▸ **Written exercise 1**: Copy the records word for word, from the line with "Where should I" up to and including the last line of the records, and leave the pictures out of your copy.

▸ **Document passage**:
--- START ---

Module: Jekyll::L10n::DomTextExtractor

Extended by:
DomTextExtractor
Included in:
DomTextExtractor
Defined in:
lib/jekyll-l10n/extraction/dom_text_extractor.rb

Overview

Extracts text content from HTML elements for translation.

DomTextExtractor identifies content-bearing HTML elements (paragraphs, headings, list items, etc.) and extracts their text content while preserving inline HTML tags. It validates extracted text and generates file location references for debugging. Text is extracted from elements that contain text nodes or inline elements, but not from elements containing only block-level children.

Key responsibilities:

  • Identify extractable content elements (p, h1-h6, li, blockquote, etc.)

  • Extract text while preserving inline HTML structure

  • Skip elements containing only block-level children

  • Validate extracted text (minimum length, non-numeric)

  • Generate file location references for extracted strings

Examples:

entry = DomTextExtractor.extract(node, 'docs/index.html', '_site')
# Returns hash with :msgid, :msgstr, :reference if valid text found

Instance Method Summary collapse

Instance Method Details

#extract(node, file_path, dest) ⇒ Hash?

Extract text content from an HTML element.

Returns nil if element is not extractable (not a content element) or if extracted text fails validation (too short, numeric-only, etc.). For valid text, returns hash with msgid, empty msgstr, and file location reference for debugging.

Parameters:

  • node (Nokogiri::XML::Element)

    DOM element to extract from

  • file_path (String)

    Source file path (for file location reference)

  • dest (String)

    Destination directory (for file location reference)

Returns:

  • (Hash, nil)

    Hash with :msgid, :msgstr, :reference if valid text found, nil if element is not extractable or text fails validation



44
45
46
47
48
49
50
51
52
# File 'lib/jekyll-l10n/extraction/dom_text_extractor.rb', line 44

def extract(node, file_path, dest)

--- END ---

▸ **Written exercise 2**: Write the next part of the DomTextExtractor documentation, picking up after its last line.

▸ **Supplied data**:
--- START ---

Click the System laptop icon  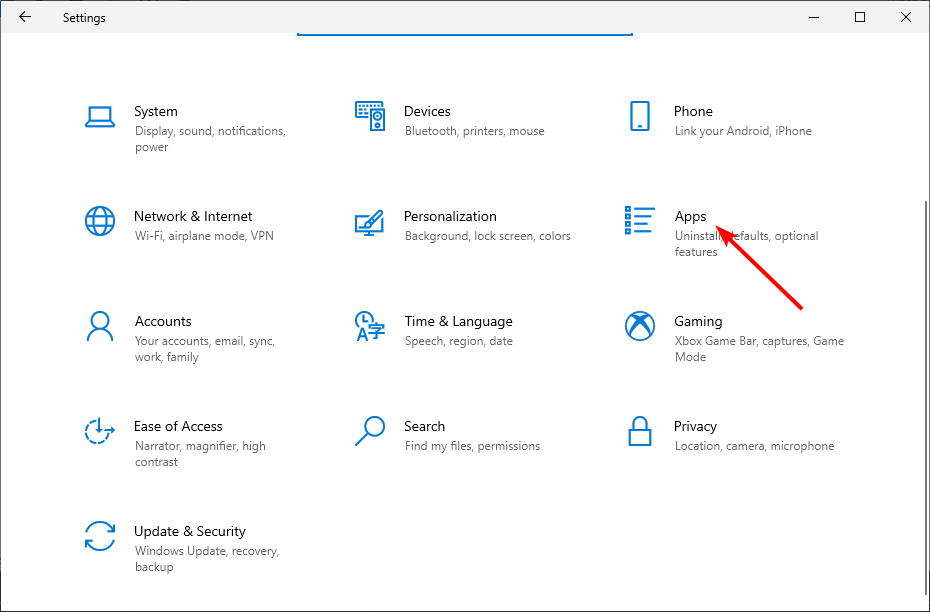pos(100,116)
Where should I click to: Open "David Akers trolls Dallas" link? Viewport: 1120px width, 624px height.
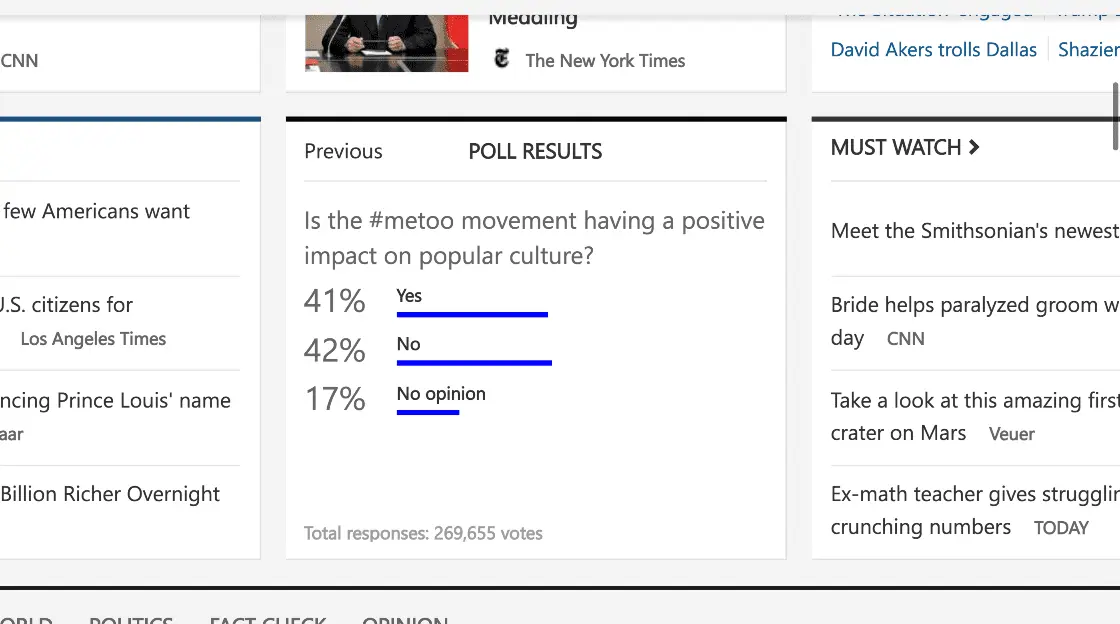point(933,49)
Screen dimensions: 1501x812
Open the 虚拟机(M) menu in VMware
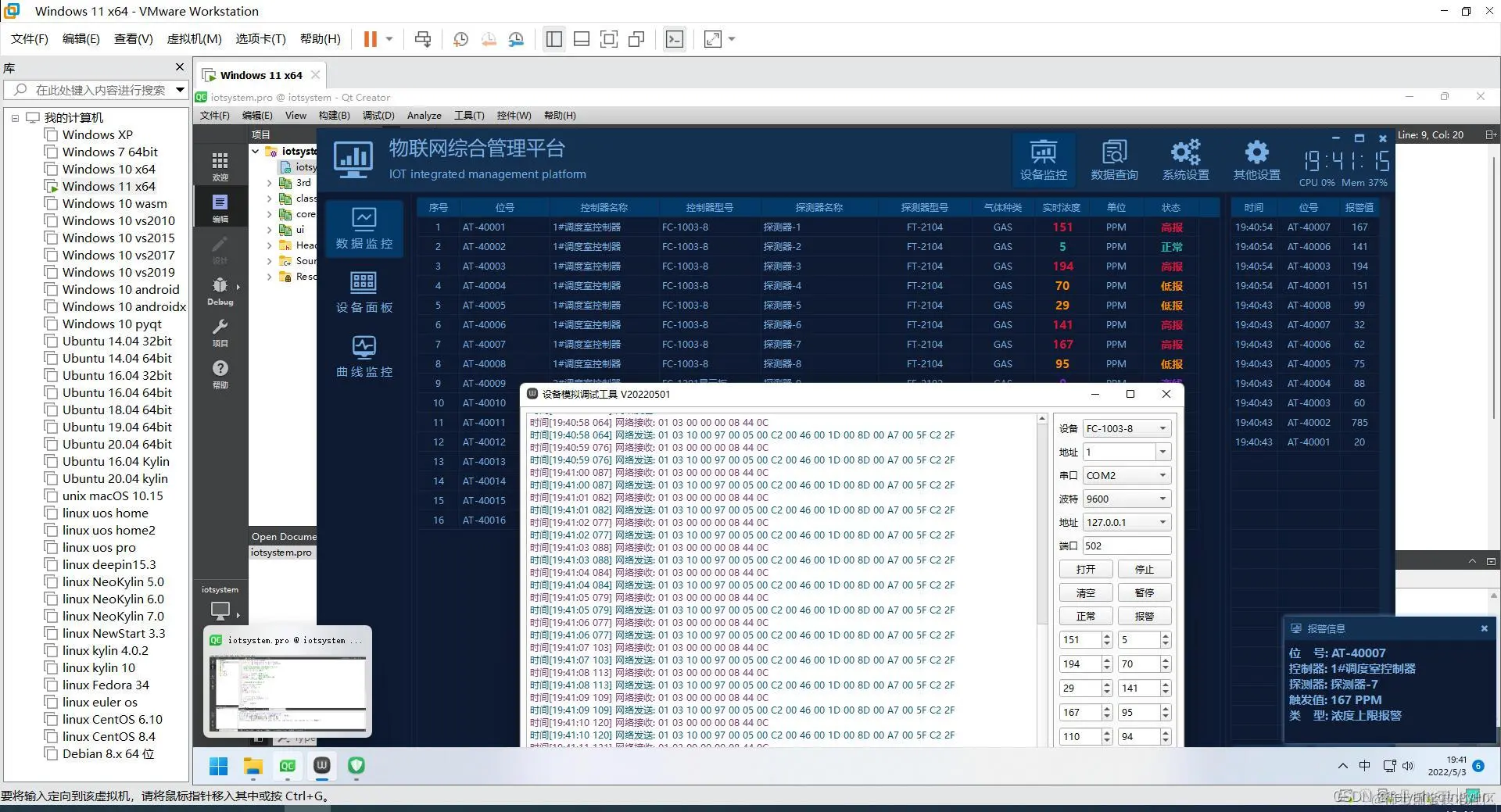(x=194, y=38)
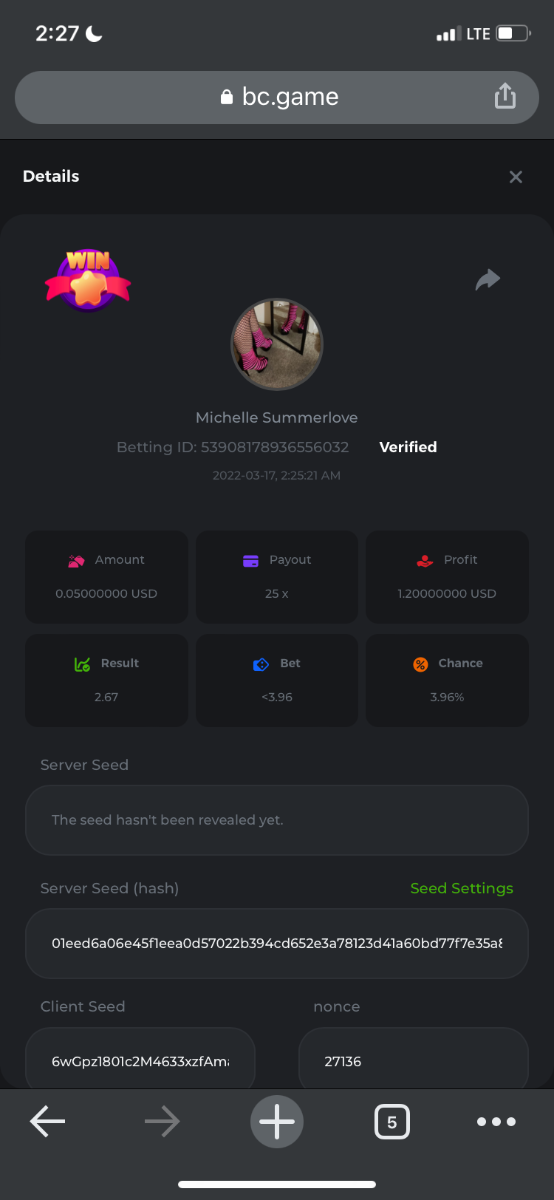Tap the bc.game address bar
554x1200 pixels.
277,97
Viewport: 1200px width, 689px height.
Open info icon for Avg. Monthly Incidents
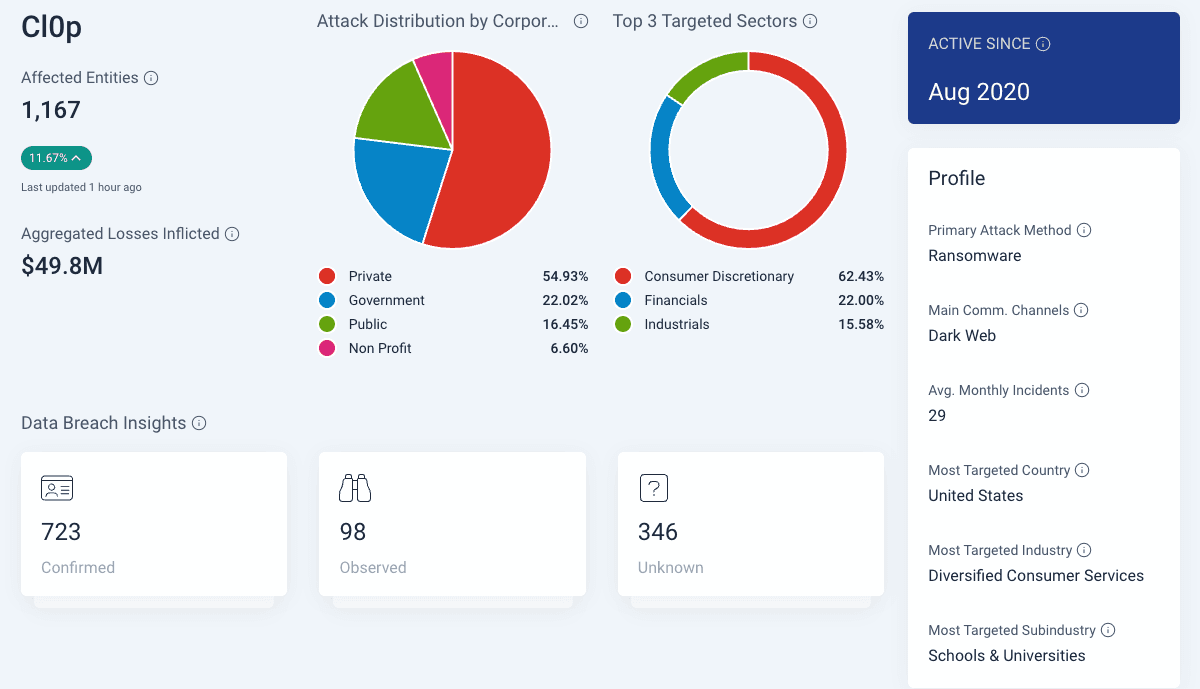point(1082,390)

--- END ---

▸ **Task result 1**:
Where should I click to: Open "David Akers trolls Dallas" link? Viewport: 1120px width, 624px height.
point(933,49)
Screen dimensions: 1501x812
Open the 虚拟机(M) menu in VMware
(x=194, y=38)
Tap the bc.game address bar
554x1200 pixels.
277,97
Viewport: 1200px width, 689px height.
Open info icon for Avg. Monthly Incidents
point(1082,390)

▸ **Task result 2**:
  return nil unless extractable?(node)

  text = extract_block_text(node)
  return nil if text.nil?

  reference = XPathReferenceGenerator.generate(node, file_path, dest)
  { msgid: text, msgstr: '', reference: reference }
end

#extract_block_text(node) ⇒ Object



58
59
60
61
62
63
# File 'lib/jekyll-l10n/extraction/dom_text_extractor.rb', line 58

def extract_block_text(node)
  return nil if only_contains_block_elements?(node)

  text = HtmlTextUtils.extract_with_inline_tags(node)
  TextValidator.valid?(text) ? text : nil
end

#extractable?(node) ⇒ Boolean

Returns:

  • (Boolean)


54
55
56
# File 'lib/jekyll-l10n/extraction/dom_text_extractor.rb', line 54

def extractable?(node)
  node.element? && HtmlTextUtils::CONTENT_ELEMENTS.include?(node.name)
end

#only_contains_block_elements?(node) ⇒ Boolean

Returns:

  • (Boolean)


65
66
67
68
69
70
71
72
# File 'lib/jekyll-l10n/extraction/dom_text_extractor.rb', line 65

def only_contains_block_elements?(node)
  node.children.each do |child|
    return false if non_empty_text?(child)
    return false if non_block_element?(child)
  end

  block_element_children?(node)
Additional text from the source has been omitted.